Please read more information on the options of cuffdiff, check here: Cuffdiff Manual. We are going to run a basic version here, and the only option we are setting is to create a label for the output file columns with meaningful labels.

	cuffdiff -L WT,MMC salmonella.gff salmonella_ctrl.sort.bam salmonella_MMC.sort.bam
      

Do you find any differentially expressed genes? These will correspond to those significant at an FDR of 0.05, by default. They make this easy to putting a "yes" on the last column for genes that are significant.

	grep yes gene_exp.diff
      
To get just the gene IDs that are on the 3rd column, try something like this to just print that column:
	grep yes gene_exp.diff | awk '{print $3}'
      

Do these genes make sense given the paper, and can you find information about their function at NCBI?

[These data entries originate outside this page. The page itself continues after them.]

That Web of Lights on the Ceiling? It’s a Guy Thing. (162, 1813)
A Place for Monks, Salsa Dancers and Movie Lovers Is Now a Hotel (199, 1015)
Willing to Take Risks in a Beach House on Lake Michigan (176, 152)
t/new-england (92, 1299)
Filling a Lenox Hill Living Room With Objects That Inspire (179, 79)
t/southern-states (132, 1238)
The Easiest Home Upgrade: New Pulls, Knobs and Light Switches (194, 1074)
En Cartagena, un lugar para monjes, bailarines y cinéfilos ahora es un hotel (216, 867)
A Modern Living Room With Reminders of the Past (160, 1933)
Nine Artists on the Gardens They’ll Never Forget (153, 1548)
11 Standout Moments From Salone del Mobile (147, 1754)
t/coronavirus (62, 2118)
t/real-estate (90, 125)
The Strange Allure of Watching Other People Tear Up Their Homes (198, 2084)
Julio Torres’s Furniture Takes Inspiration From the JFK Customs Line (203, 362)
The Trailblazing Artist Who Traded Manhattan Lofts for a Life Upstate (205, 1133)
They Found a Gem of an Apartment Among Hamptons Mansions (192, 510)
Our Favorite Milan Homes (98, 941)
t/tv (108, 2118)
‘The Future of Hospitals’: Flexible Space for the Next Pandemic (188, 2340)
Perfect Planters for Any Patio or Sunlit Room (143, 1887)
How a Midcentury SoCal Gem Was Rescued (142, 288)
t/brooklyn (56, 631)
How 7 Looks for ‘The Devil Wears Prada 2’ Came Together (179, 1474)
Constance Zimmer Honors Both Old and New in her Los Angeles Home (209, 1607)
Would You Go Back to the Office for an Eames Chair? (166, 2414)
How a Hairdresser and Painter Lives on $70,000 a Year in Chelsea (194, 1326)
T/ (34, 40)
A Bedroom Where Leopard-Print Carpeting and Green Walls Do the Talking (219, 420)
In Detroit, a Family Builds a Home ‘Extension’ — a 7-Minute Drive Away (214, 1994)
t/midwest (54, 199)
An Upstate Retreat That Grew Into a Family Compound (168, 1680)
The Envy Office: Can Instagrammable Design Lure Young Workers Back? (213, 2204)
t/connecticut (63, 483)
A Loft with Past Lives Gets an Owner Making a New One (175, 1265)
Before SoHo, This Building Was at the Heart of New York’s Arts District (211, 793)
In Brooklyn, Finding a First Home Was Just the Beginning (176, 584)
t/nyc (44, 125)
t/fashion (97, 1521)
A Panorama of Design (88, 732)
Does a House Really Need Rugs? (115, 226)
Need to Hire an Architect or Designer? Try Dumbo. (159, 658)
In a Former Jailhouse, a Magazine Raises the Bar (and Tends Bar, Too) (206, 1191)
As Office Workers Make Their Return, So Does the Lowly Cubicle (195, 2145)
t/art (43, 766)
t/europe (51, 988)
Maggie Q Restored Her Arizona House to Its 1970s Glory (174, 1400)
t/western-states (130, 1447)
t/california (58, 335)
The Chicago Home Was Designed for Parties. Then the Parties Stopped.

You can look for enriched funcional annotations using the "GO Enrichment" tool at http://geneontology.org/. GO Terms are part of a controlled vocabulary for gene functions. It is interesting that Salmonella is an available organism on this page. By extracting the gene IDs, you could paste them into this GO Enrichment tool, and compute enriched funcational categories.